High Country Summer Stuff
I grew up in Colorado’s high alpine in the resortiest of resort towns, where winter passed in a haze of powder days and other winter clichés, like building snow men and sledding and snow-shoeing and ice skating while drinking hot cocoa. I’m serious. And while no one is trying to disparage any of that stuff (because how could you?!), I went home for a visit last week and was hit in the face with how awesome the mountains are WITHOUT snow on the ground.
Family trip to the Maroon Bells!
The stars in the sky. The lights from the city and the humidity of the Northwest keep me from seeing, like, half the stars that I can glimpse back home in Colorado.

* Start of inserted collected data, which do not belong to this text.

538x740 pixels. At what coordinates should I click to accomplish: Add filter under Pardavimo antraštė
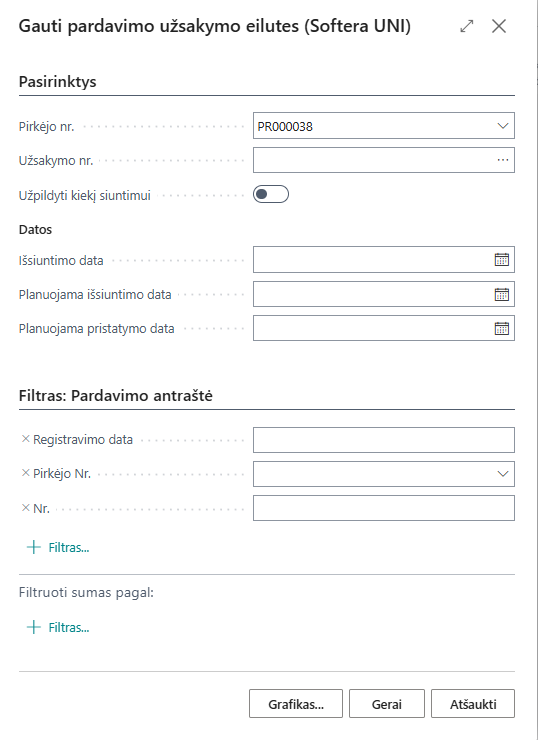[x=58, y=547]
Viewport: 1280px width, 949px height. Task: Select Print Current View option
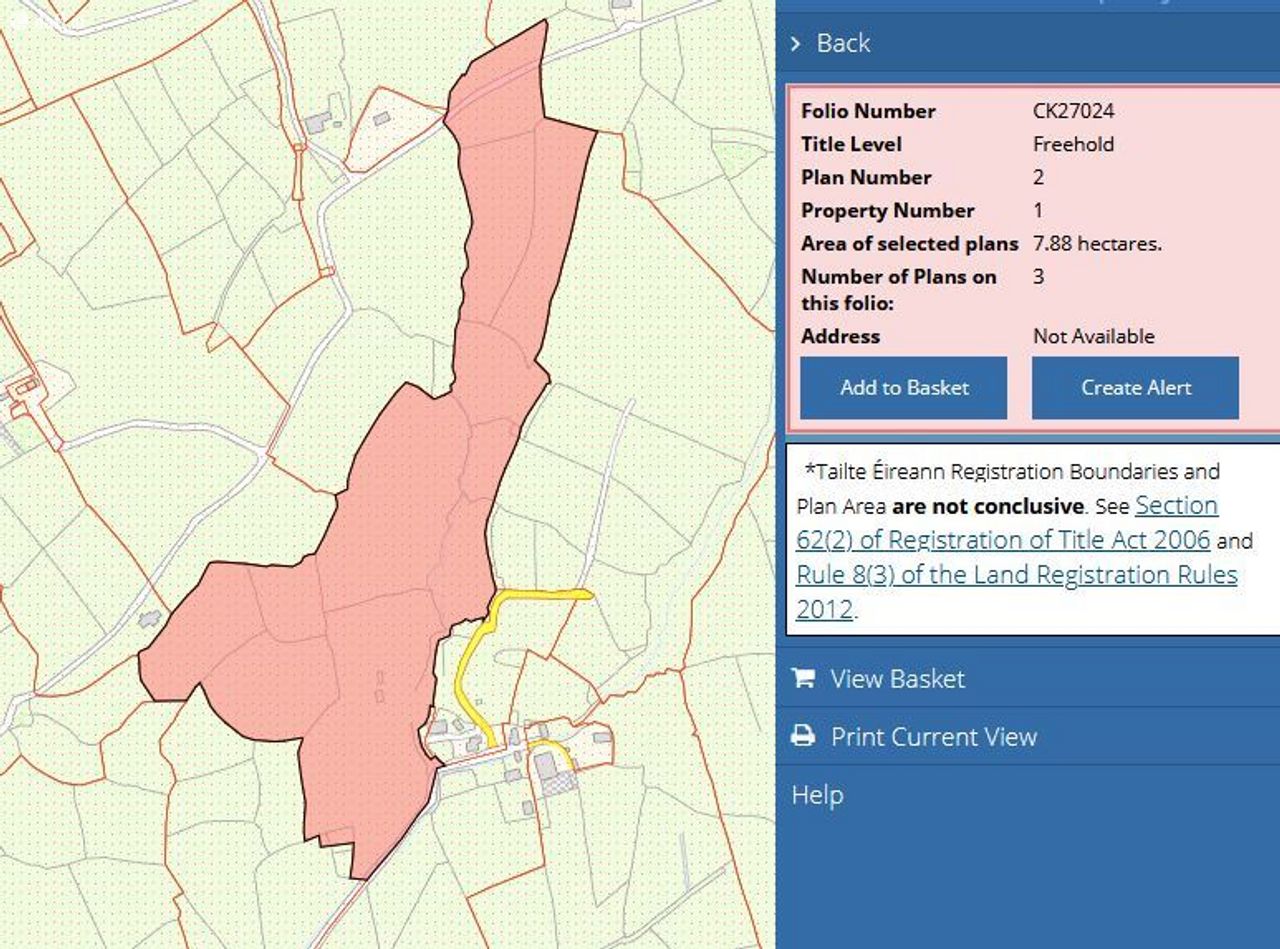933,737
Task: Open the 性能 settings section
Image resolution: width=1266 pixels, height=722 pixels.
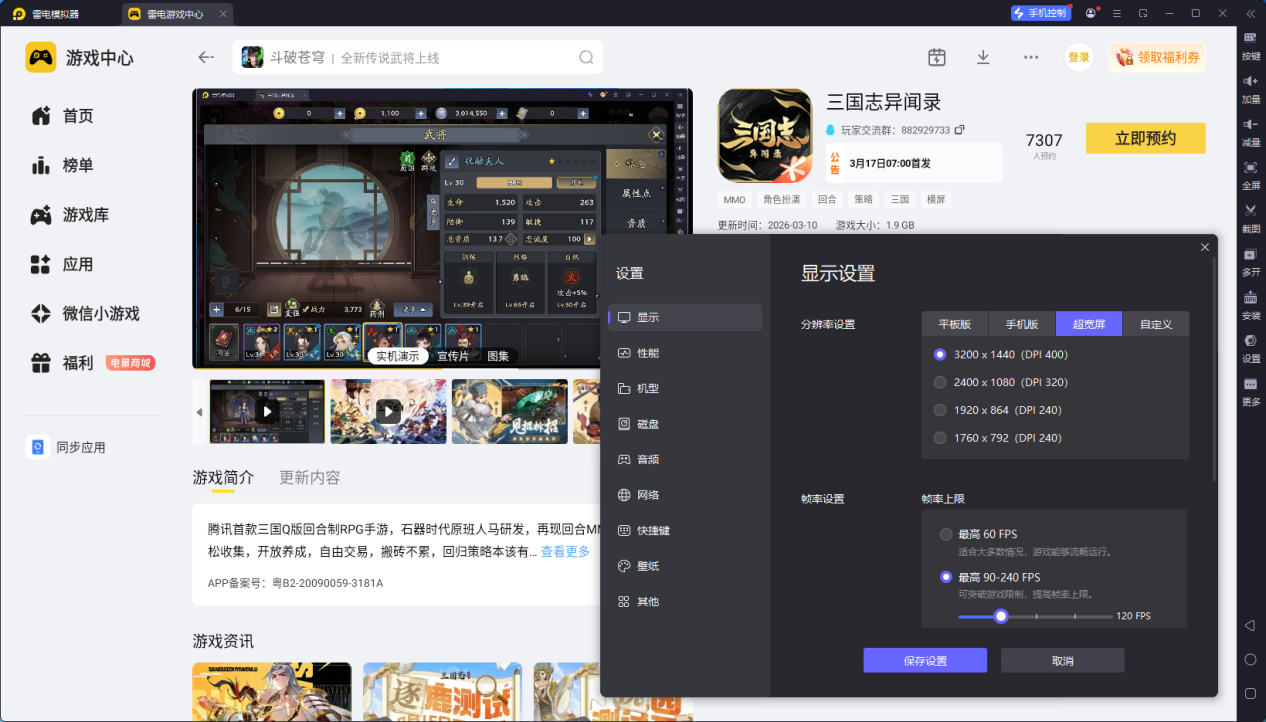Action: pyautogui.click(x=648, y=353)
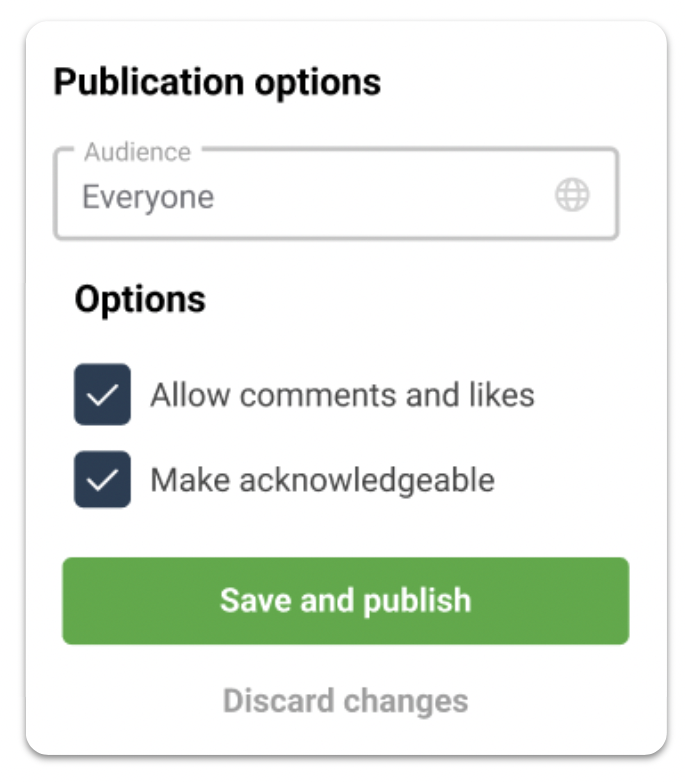Toggle the first dark blue checkbox
686x782 pixels.
[102, 394]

But high atop Independence Pass near Aspen, I stood for at least an hour gaping into the blackest of black skies with such a crazy mess of stars that my little head almost exploded.
Wildflowers. There are a whole lot of things that CAN’T grow at high altitudes. The air is thin and the climate pretty inhospitable. Because of this, alpine wildflowers are so delicate and extraordinary, and when scattered across a meadow beneath a craggy, snow-patched peak are, well, life affirming.
Rivers and hot springs. Not like the lazy, meandering rivers of Oregon, high-country creeks require you to seek out hidden pools between large chunks of granite or discover through word of mouth where the natural hot springs are. Sure, it takes a little work—but the payoff is a setting both miraculous and crowd-free.
Trails. These things go everywhere in the high alpine, and whether by foot/horse/bike, you can follow them from town to town (Aspen to Crested Butte, for instance), or just up to a lonely glacial lake sitting like an aquamarine jewel in the crown of peaks.
Pine trees. The way they smell in the afternoon sun, the soft lining they leave on the forest floor, the shade and quiet they provide—all of it.
Afternoon thunderstorms. I miss those cataclysmic storms we had every afternoon in August when I was a kid—huge purple clouds would move in around 3 and you’d run for cover as thunder boomed back and forth off the peaks like a bowling ball.
My nephew the beastmaster.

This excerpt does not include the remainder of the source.